Jailed robber to serve more time for burglary committed while under investigation - The Rugby Observer

Jailed robber to serve more time for burglary committed while under investigation

Rugby Editorial 28th Dec, 2020   0

A RUGBY man who is already serving a prison sentence for attempted robbery will have to spend more time behind bars – for a burglary he committed while he was under investigation.

But an accomplice who also carried out another break-in has escaped being jailed after a judge at Warwick Crown Court heard he had not been in trouble before or since.

Liam Ashby and Stewart Currie both pleaded guilty to the night-time burglary of a house in Kingsley Avenue and fraud, while Currie also admitted burgling a house in nearby Hillmorton Road.

Ashby, 21, of Millersdale Close, Rugby, was jailed for eight months – consecutive to a three-a-half-year sentence he was given in February for attempted robbery.




Currie, 19, of Avonmere, Rugby, who also admitted the theft of a car, was sentenced to 15 months suspended for two years and ordered to take part in a rehabilitation activity.

Also in court was John Revel, 19, previously of Cambridge Street, Rugby, but now living in Erdington, Birmingham, who was given an 18-month community order after pleading guilty to five charges of handling stolen goods.


Prosecutor Callum Church said that in July last year a single mother was asleep at her home in Hillmorton Road when she was woken by her dog barking at three in the morning.

Not realising anything was amiss, she shouted at it to shut up and went back to sleep.

But an hour later she was woken by police officers at her door and was told that her Ford C-Max car, which she had left parked outside, had been in a crash in School Street.

She then discovered that her handbag had been stolen by an intruder – and Currie was identified because his fingerprints were found on the inside of the driver’s door of the car.

Then in August, before he had been arrested, Currie and Ashby broke into a house in Kingsley Avenue, again at three in the morning while a couple and their four children were asleep.

Although there was an alarm, it had not been set, and the wife was woken by their dog barking.

She looked out of the window and saw a figure walking away and heard two voices, after which she found the lock on a window had been broken and a number of items had been taken.

The same evening a debit card was stolen from a car, and Ashby and Currie were identified from the CCTV camera at a petrol station where they used the card for two contactless purchases.

Three days later the police went to Revel’s home to arrest Currie, who was there at the time, and found a number of stolen items including a mountain bike, two i-Pods, a speaker and headphones which had been taken in five burglaries or thefts.

Mr Church added that Ashby had ten previous convictions, including the attempted robbery, and Revel had been convicted of offences including being carried in a stolen car, but Currie had no previous convictions.

Colin Charvill, for Ashby, said he had committed the burglary after the police had released him under investigation for the attempted robbery, for which he was charged in October 2019.

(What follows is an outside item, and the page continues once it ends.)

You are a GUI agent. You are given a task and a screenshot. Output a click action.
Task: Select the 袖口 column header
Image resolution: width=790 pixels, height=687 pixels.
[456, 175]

But although he had been arrested for the burglary two months earlier, he was not charged with it until July this year, by which time he had been sentenced for the attempted robbery.

And Mr Charvill asked the judge to consider what the total sentence would have been if he had been dealt with for both matters at the same time.

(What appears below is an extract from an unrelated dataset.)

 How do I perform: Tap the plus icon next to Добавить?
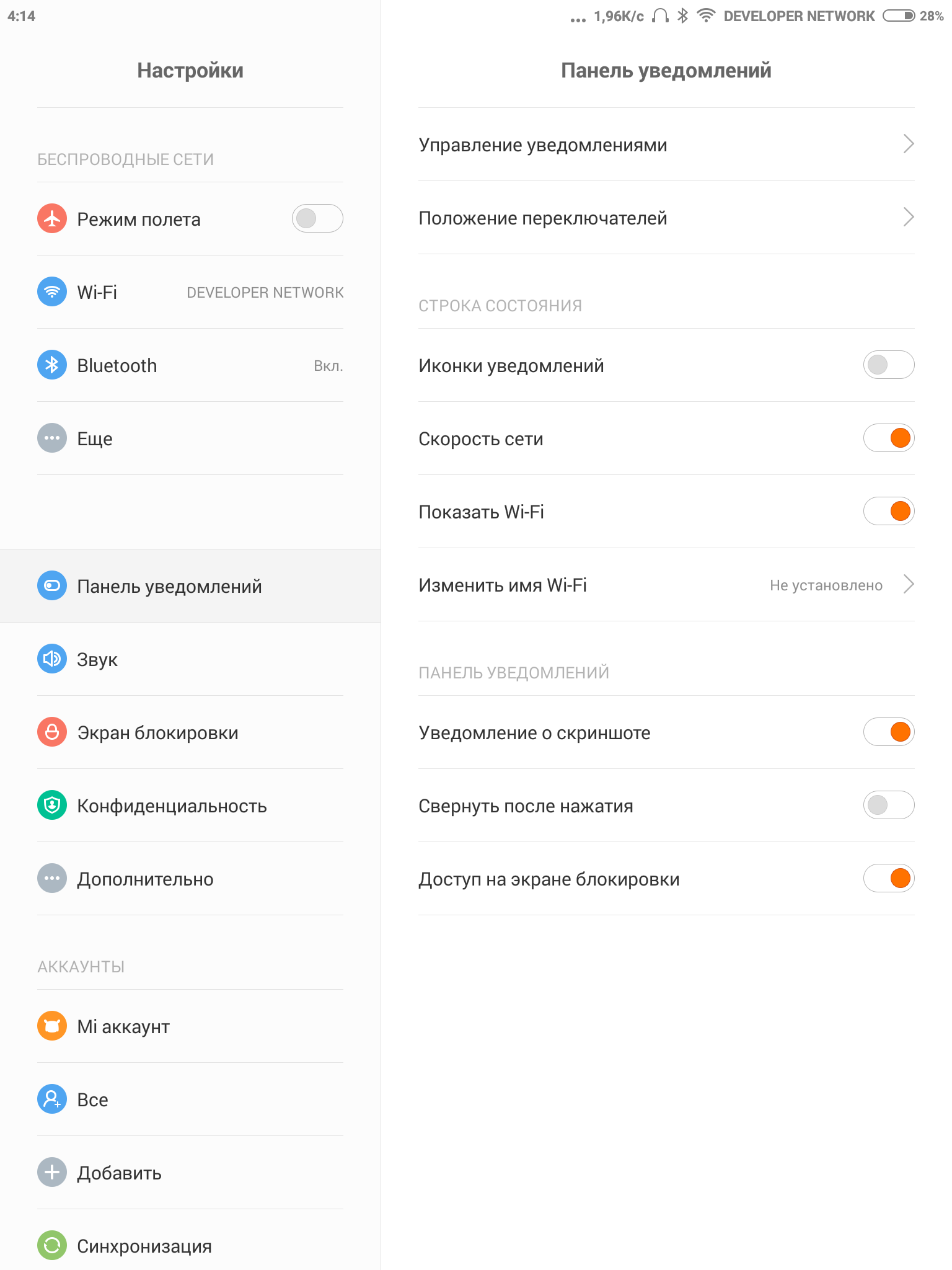(52, 1172)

David Eager, for Currie, said that up until the time his father died in 2017, Currie was at school and had been doing well.

“He went off the rails, and for a period of three weeks or a month in 2019 he behaved in the way Your Honour has heard about – but he has been at liberty since, and has reverted to the boy he was, and not offended again.”

And Rachel Pennington, for Revel, said he had expressed remorse for his involvement in handling the stolen property.

Sentencing the three, Judge Peter Cooke told Ashby: “The burglary… is aggravated by being at night and by the fact that you had been released under investigation for the robbery for which you are now serving a sentence.”

And he told Currie: “These burglaries are aggravated by being at night. That makes having your home entered even more terrifying. But they are mitigated by your youth and lack of previous convictions.

“You are not going to custody today. What has really swayed me is that it looks as though you went off the rails after you suffered that tragic bereavement, since when you have stayed out of trouble and have stabilised your life in many respects.”